Viele der in den prunkvollen Räumen perfekt inszenierten Mythen und Bilderwelten sind heute aber nicht mehr ganz plausibel. Die Autoren Philipp Blom und Veronica Buckley geben nun Neue Einblicke in das Kunsthistorische Museum und versuchen die Geschichte, die Legenden von seinerzeit in das Hier und Jetzt zu transponieren. In wunderbaren Miniaturen fügen sie Objekt an Objekt. Eloquent und wortgewandt künden sie von Eros und Thanatos, von Gewalt und Ritualen, von Entdeckungen, Versuchungen und Enthüllungen, von Zeit und Raum, von Pracht und Herrlichkeit, von Ekstase und Imagination. Teilweise rein assoziativ, teils intuitiv. Frei und ungehemmt erzählen sie von Flirt und Leid, von der Apokalypse, vom kleinen Tod und großen Emotionen. Genial.

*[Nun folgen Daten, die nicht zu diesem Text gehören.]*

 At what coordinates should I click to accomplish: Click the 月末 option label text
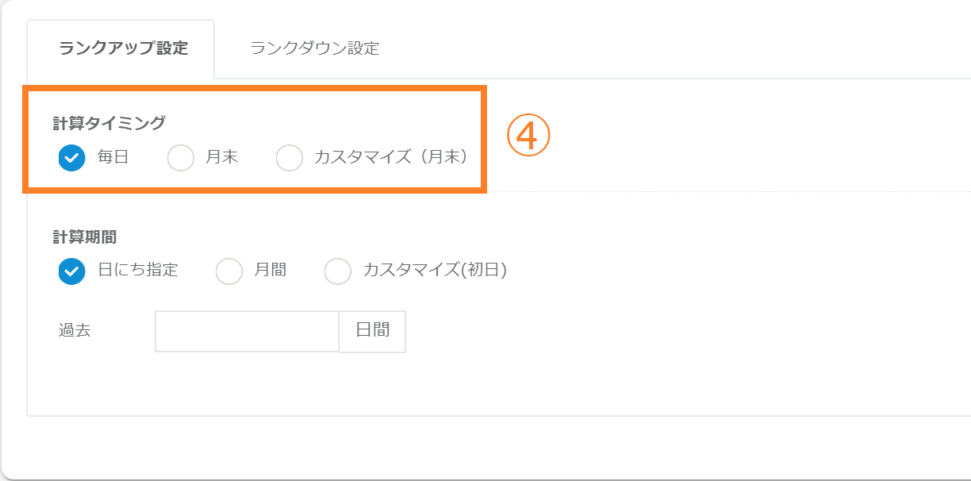(x=222, y=157)
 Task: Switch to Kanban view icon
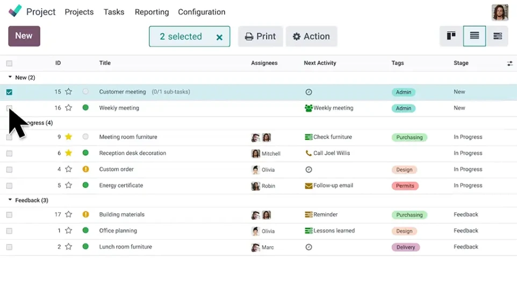coord(451,36)
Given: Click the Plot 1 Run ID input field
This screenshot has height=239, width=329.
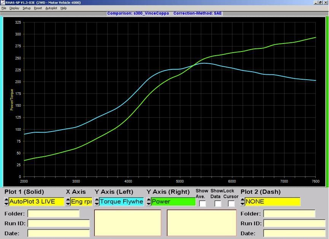Looking at the screenshot, I should click(x=59, y=223).
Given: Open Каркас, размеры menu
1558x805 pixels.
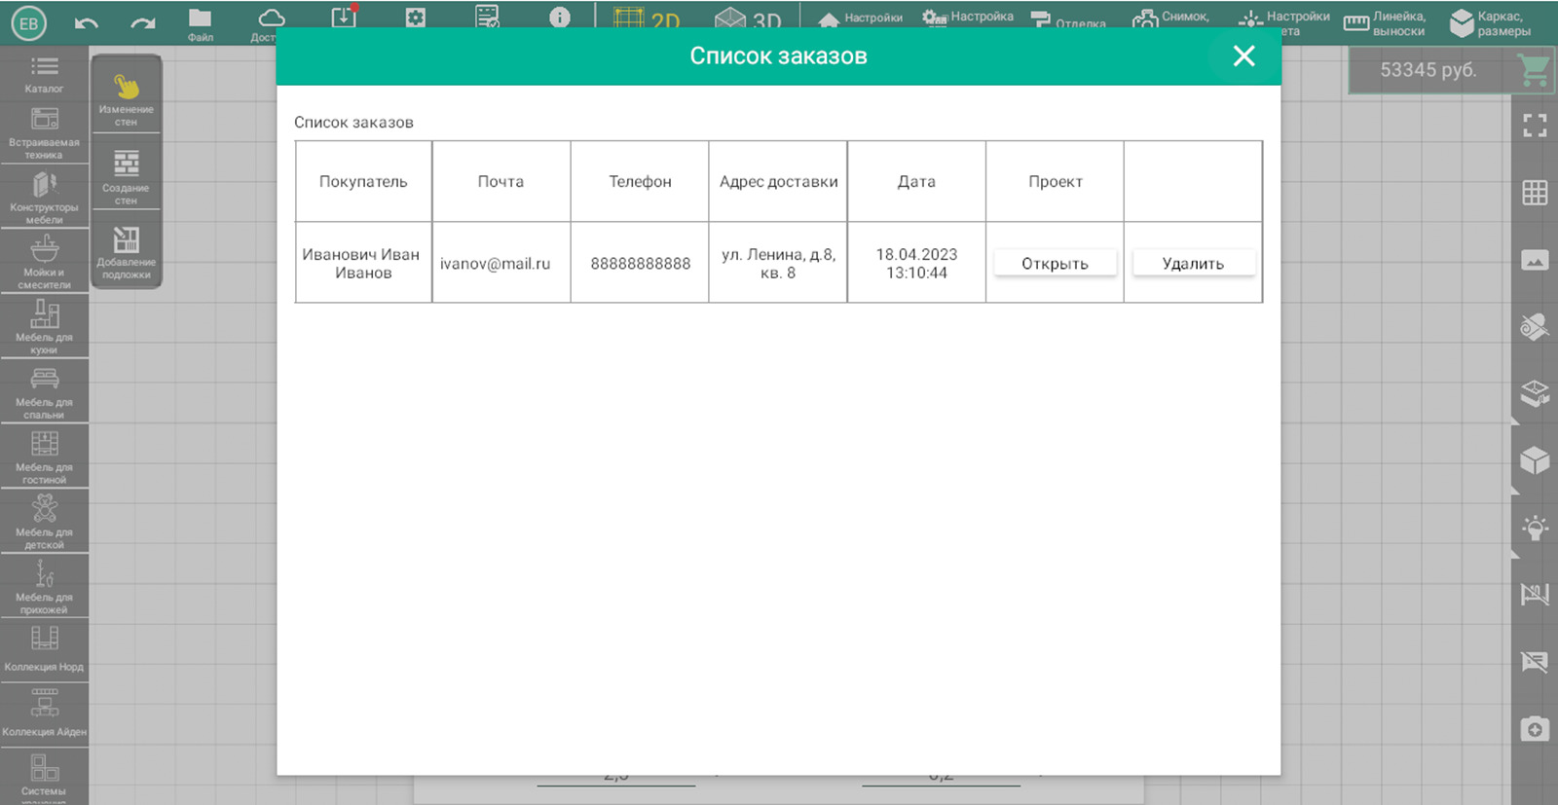Looking at the screenshot, I should (x=1490, y=23).
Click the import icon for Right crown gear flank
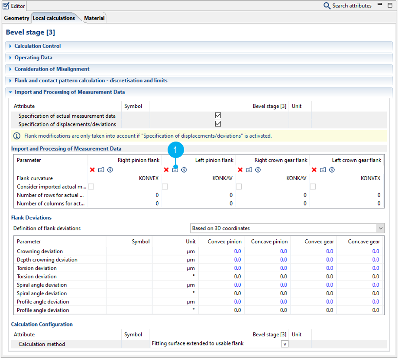Image resolution: width=398 pixels, height=358 pixels. tap(249, 170)
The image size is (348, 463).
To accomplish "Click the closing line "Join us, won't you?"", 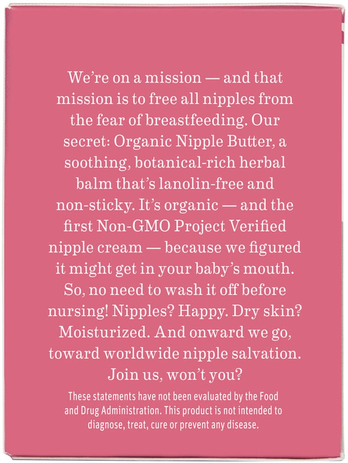I will click(x=174, y=374).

Gott sei Dank hat Irans Präsident Rohani kürzlich seinen Wien-Besuch abgesagt. Sonst hätten die Stadtväter und -mütter, Staatsdiener und selbsternannten Moralschützer – analog zum vorauseilenden Gehorsam in den Kapitolinischen Museen, wo letzthin alles eventuell "Unsittliche" von schmucken Wahlkabinen verhüllt wurde – gleich Christo engagieren müssen, um das gesamte imperiale Areal komplett verpacken zu lassen. Denn allein im Entree des KHM räkeln sich gut 50 nackte oder halbnackte Damen und Herren. Ganz zu schweigen von den Skulpturen im Inneren, von den Fresken und Gemälden, die kunstvoll nach den perfekten Idealen von Körper, Geist und Psyche suchen. Als Hymnus an Leben, an Kunst und Kultur. (Gregor Auenhammer, 6.4.2016)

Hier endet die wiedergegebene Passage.